Marsland reignited his recording career with the release of this bargain-priced set that distills his catalog to twenty songs spanning both Cockeyed Ghost and his solo releases. He’s touched up a few tracks and re-recorded a few more to even out a dozen years of instruments, studios, musicians and producers. Mastering engineer Earle Mankey gave the collection a final polish, and the results sound remarkably holistic. Long time fans will hear the songs as cherry-picked from various phases of Marsland’s career, but those new to the catalog will be impressed with how smoothly these tracks knit together.

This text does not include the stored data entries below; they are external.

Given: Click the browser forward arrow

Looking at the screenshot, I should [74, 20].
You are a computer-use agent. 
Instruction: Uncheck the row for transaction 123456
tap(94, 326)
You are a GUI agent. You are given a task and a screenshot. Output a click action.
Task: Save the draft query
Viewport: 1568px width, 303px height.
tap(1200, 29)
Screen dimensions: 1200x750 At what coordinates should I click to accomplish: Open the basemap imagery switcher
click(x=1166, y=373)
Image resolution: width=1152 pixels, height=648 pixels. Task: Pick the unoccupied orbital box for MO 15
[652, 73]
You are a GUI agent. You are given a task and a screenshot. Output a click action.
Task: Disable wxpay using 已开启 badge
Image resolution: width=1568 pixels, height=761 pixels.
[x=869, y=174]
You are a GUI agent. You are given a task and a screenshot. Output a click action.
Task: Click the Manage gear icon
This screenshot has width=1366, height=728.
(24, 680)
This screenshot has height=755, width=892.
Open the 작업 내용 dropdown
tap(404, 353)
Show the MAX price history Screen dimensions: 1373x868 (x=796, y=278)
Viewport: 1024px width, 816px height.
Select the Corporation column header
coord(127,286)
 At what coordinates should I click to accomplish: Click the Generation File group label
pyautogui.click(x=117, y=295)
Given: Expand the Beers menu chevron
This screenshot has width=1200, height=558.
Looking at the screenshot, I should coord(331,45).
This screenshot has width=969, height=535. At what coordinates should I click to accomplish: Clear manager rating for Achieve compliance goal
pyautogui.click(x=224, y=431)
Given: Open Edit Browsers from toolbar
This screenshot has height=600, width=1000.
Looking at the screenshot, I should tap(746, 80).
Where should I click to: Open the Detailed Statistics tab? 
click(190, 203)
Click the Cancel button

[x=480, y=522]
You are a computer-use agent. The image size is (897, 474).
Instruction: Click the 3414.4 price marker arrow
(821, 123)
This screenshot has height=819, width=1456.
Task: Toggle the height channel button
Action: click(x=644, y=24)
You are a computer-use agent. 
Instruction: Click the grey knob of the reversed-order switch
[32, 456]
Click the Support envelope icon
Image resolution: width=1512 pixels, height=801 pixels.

Marsland’s a clever writer, in the vein of Ben Folds and Ben Vaughn, and his music spans pop and rock with underpinnings of soul. This isn’t exactly power pop (not nearly enough broken hearts), but there’s plenty of chime in the guitars and hooks in the melodies.
The opening “My Kickass Life” could easily succumb to jokey sarcasm, but Marsland sings instead of the satisfaction found in the mistakes that have shaped him. The flipside of that contentment include the low point of solo touring, “I Can’t Do This Anymore,” and the fictional musician abandoning his adopted California in “Ludlow 6:18.” The latter may also be the tail end of the fleeing protagonist of “Disappear.” Marsland often throws listeners a curveball by matching lyrics of depression and ennui to chipper melodies that suggest things aren’t as bad as the words claim. Not so with “Ginna Ling,” whose dark twist cuts through the frothy sing-songy pop, and whose chorus changes meaning mid-song. The existential angst of “The Foghorn,” a song based on contemplations of a parent’s mortality, is even more straightforward.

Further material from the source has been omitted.